_What is needed_:
Restate the data exactly, with nothing altered.

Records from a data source
========================
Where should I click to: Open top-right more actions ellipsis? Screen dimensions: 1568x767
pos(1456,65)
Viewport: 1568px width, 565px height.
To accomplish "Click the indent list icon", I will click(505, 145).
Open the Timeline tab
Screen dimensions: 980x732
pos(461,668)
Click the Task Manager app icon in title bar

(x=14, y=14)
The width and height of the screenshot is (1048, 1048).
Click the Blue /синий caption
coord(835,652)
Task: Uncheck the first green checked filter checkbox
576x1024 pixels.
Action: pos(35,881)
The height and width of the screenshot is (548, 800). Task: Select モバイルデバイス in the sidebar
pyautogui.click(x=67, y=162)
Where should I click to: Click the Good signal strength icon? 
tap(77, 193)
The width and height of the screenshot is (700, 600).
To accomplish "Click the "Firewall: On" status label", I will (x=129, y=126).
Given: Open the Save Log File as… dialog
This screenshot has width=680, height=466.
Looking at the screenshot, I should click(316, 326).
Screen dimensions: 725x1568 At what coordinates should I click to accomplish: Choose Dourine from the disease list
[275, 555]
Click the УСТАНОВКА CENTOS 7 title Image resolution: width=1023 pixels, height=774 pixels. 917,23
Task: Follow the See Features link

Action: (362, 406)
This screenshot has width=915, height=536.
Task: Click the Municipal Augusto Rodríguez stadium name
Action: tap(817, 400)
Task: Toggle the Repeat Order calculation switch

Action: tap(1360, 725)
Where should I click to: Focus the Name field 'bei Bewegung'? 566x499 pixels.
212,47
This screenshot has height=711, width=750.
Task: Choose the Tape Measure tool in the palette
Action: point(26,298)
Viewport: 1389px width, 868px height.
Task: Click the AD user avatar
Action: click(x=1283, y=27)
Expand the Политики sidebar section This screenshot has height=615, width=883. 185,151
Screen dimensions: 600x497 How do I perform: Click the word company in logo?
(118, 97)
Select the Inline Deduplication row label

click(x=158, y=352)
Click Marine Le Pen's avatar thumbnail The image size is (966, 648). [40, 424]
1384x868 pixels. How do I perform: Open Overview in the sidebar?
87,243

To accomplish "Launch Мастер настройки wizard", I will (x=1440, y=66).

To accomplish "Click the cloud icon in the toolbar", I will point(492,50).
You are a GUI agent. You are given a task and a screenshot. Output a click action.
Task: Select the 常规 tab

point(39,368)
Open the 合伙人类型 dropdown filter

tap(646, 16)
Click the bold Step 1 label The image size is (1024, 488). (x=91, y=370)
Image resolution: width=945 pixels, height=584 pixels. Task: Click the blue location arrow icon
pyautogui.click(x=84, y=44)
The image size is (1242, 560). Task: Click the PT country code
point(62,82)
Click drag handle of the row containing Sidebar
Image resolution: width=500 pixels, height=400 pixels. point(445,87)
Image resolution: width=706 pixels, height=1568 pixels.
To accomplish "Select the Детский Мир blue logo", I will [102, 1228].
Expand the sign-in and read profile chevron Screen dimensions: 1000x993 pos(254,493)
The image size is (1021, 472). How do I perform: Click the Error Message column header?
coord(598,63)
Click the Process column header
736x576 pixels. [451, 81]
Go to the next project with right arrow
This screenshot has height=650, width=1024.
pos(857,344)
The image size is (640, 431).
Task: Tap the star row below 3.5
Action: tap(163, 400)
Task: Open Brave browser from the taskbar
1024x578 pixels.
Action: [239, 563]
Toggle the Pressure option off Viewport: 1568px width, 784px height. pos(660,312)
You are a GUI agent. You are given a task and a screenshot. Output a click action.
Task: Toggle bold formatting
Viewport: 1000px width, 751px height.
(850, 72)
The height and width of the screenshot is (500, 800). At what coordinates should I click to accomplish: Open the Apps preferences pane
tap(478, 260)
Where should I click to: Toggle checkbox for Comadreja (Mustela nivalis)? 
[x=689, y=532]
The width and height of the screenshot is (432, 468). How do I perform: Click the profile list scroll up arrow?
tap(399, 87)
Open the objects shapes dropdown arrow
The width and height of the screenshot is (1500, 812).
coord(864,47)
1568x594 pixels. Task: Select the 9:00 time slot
========================
_Task output_:
Where should I click to: Open top-right more actions ellipsis? Screen dimensions: 1568x767
pos(1456,65)
Viewport: 1568px width, 565px height.
To accomplish "Click the indent list icon", I will click(505, 145).
Open the Timeline tab
Screen dimensions: 980x732
pos(461,668)
Click the Task Manager app icon in title bar

(x=14, y=14)
The width and height of the screenshot is (1048, 1048).
Click the Blue /синий caption
coord(835,652)
Task: Uncheck the first green checked filter checkbox
576x1024 pixels.
Action: pos(35,881)
The height and width of the screenshot is (548, 800). Task: Select モバイルデバイス in the sidebar
pyautogui.click(x=67, y=162)
Where should I click to: Click the Good signal strength icon? 
tap(77, 193)
The width and height of the screenshot is (700, 600).
To accomplish "Click the "Firewall: On" status label", I will (x=129, y=126).
Given: Open the Save Log File as… dialog
This screenshot has width=680, height=466.
Looking at the screenshot, I should click(316, 326).
Screen dimensions: 725x1568 At what coordinates should I click to accomplish: Choose Dourine from the disease list
[275, 555]
Click the УСТАНОВКА CENTOS 7 title Image resolution: width=1023 pixels, height=774 pixels. 917,23
Task: Follow the See Features link

Action: (362, 406)
This screenshot has width=915, height=536.
Task: Click the Municipal Augusto Rodríguez stadium name
Action: tap(817, 400)
Task: Toggle the Repeat Order calculation switch

Action: tap(1360, 725)
Where should I click to: Focus the Name field 'bei Bewegung'? 566x499 pixels.
212,47
This screenshot has height=711, width=750.
Task: Choose the Tape Measure tool in the palette
Action: point(26,298)
Viewport: 1389px width, 868px height.
Task: Click the AD user avatar
Action: click(x=1283, y=27)
Expand the Политики sidebar section This screenshot has height=615, width=883. 185,151
Screen dimensions: 600x497 How do I perform: Click the word company in logo?
(118, 97)
Select the Inline Deduplication row label

click(x=158, y=352)
Click Marine Le Pen's avatar thumbnail The image size is (966, 648). [40, 424]
1384x868 pixels. How do I perform: Open Overview in the sidebar?
87,243

To accomplish "Launch Мастер настройки wizard", I will (x=1440, y=66).

To accomplish "Click the cloud icon in the toolbar", I will point(492,50).
You are a GUI agent. You are given a task and a screenshot. Output a click action.
Task: Select the 常规 tab

point(39,368)
Open the 合伙人类型 dropdown filter

tap(646, 16)
Click the bold Step 1 label The image size is (1024, 488). (x=91, y=370)
Image resolution: width=945 pixels, height=584 pixels. Task: Click the blue location arrow icon
pyautogui.click(x=84, y=44)
The image size is (1242, 560). Task: Click the PT country code
point(62,82)
Click drag handle of the row containing Sidebar
Image resolution: width=500 pixels, height=400 pixels. point(445,87)
Image resolution: width=706 pixels, height=1568 pixels.
To accomplish "Select the Детский Мир blue logo", I will [102, 1228].
Expand the sign-in and read profile chevron Screen dimensions: 1000x993 pos(254,493)
The image size is (1021, 472). How do I perform: Click the Error Message column header?
coord(598,63)
Click the Process column header
736x576 pixels. [451, 81]
Go to the next project with right arrow
This screenshot has height=650, width=1024.
pos(857,344)
The image size is (640, 431).
Task: Tap the star row below 3.5
Action: tap(163, 400)
Task: Open Brave browser from the taskbar
1024x578 pixels.
Action: [239, 563]
Toggle the Pressure option off Viewport: 1568px width, 784px height. pos(660,312)
You are a GUI agent. You are given a task and a screenshot. Output a click action.
Task: Toggle bold formatting
Viewport: 1000px width, 751px height.
(850, 72)
The height and width of the screenshot is (500, 800). At what coordinates should I click to accomplish: Open the Apps preferences pane
tap(478, 260)
Where should I click to: Toggle checkbox for Comadreja (Mustela nivalis)? 
[x=689, y=532]
The width and height of the screenshot is (432, 468). How do I perform: Click the profile list scroll up arrow?
tap(399, 87)
Open the objects shapes dropdown arrow
The width and height of the screenshot is (1500, 812).
coord(864,47)
1568x594 pixels. Task: Select the 9:00 time slot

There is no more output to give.